May 28, 2008 | 1223 views | 0 0 comments | 20 20 recommendations | email to a friend | print
LIFE IN A NUTSHELL
by Terri Winder

“Remember,” the man at the pulpit in church said, “tomorrow is Memorial Day, the day when we honor members of the military who have served our country.

“America was born because there were those who were willing to go to war – and give their lives, if necessary – in order to gain independence.

“America has become the great nation it is because of those who have been willing to go to war – and give their lives, if necessary – in order to maintain those values upon which this country was based.

“It has remained free because of our armed forces: the men and women who are willing to give whatever it takes to not only defend our freedoms and values, but to extend those rights to others.”

I did not know the speaker and he did not know me; I was a visitor in the congregation, simply passing through. I was on my way to Ft. Bragg, NC, to participate in a very personal memorial service, one which would recognize members of the Special Forces Green Berets who had given their lives for their country during the previous year.

The speaker could not know there was a gold star mother in the audience, silently thanking him for his acknowledgment of the sacrifices of the men and women in our armed forces.

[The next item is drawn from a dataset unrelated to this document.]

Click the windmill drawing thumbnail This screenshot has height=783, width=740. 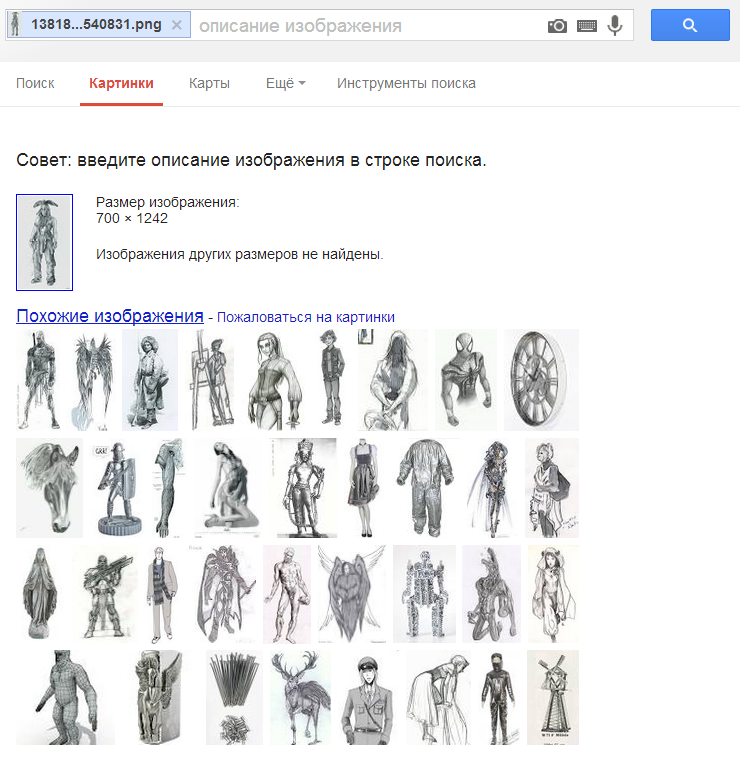click(553, 697)
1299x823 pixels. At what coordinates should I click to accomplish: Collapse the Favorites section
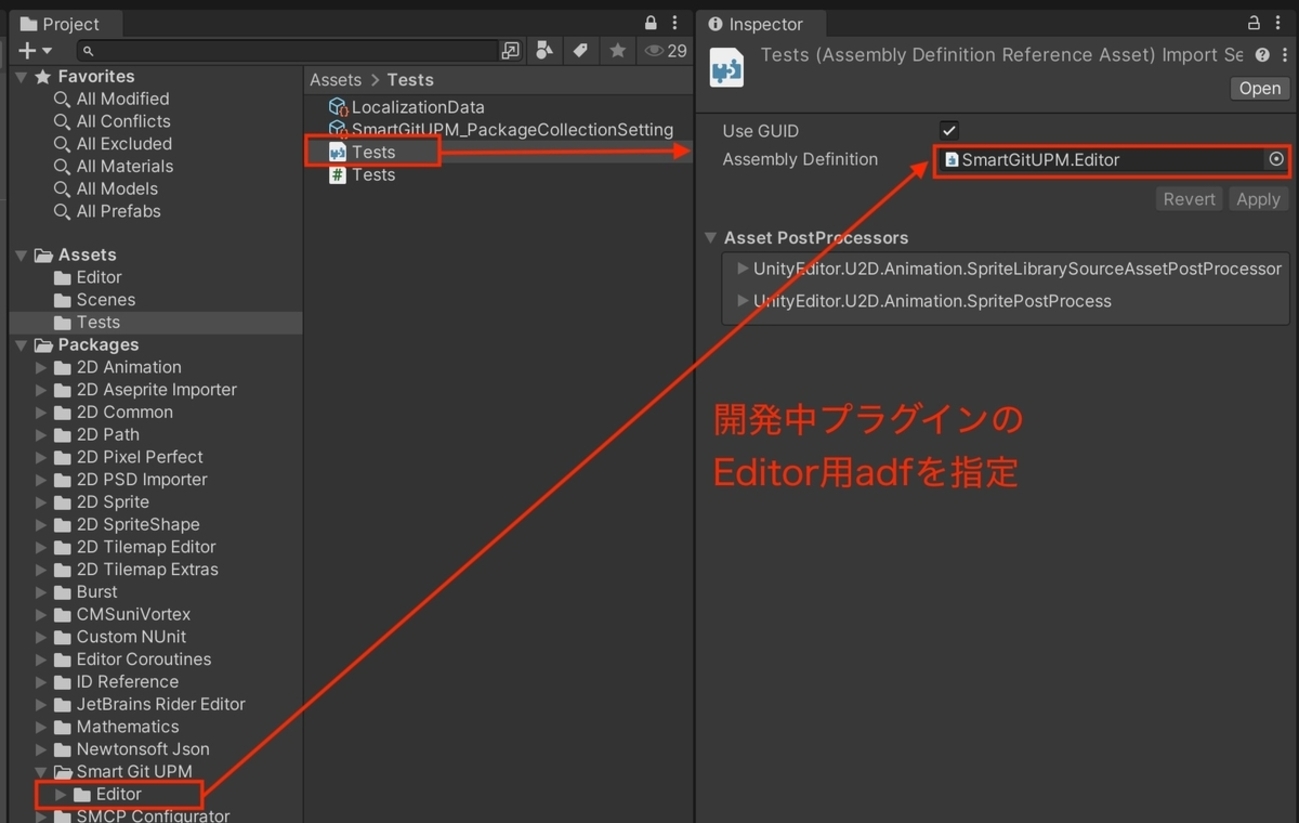click(21, 76)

His words reminded me of a quote by John Stuart Mill I recently read and have pondered since: “War is an ugly thing, but not the ugliest of things. The decayed and degraded state of moral and patriotic feeling which thinks that nothing is worth war is much worse.

“The person who has nothing for which he is willing to fight, nothing which is more important than his own personal safety, is a miserable creature and has no chance of being free unless made and kept so by the exertions of better men than himself.”

It is words like these that give me consolation in my loss and fill me with gratitude rather than regret. There are worse things than death and war.

Perhaps this is the message we should contemplate on Memorial Day, we who walk among the headstones of those who have gone before.

If there is nothing in our lives for which we are willing to die, then perhaps we are not truly living.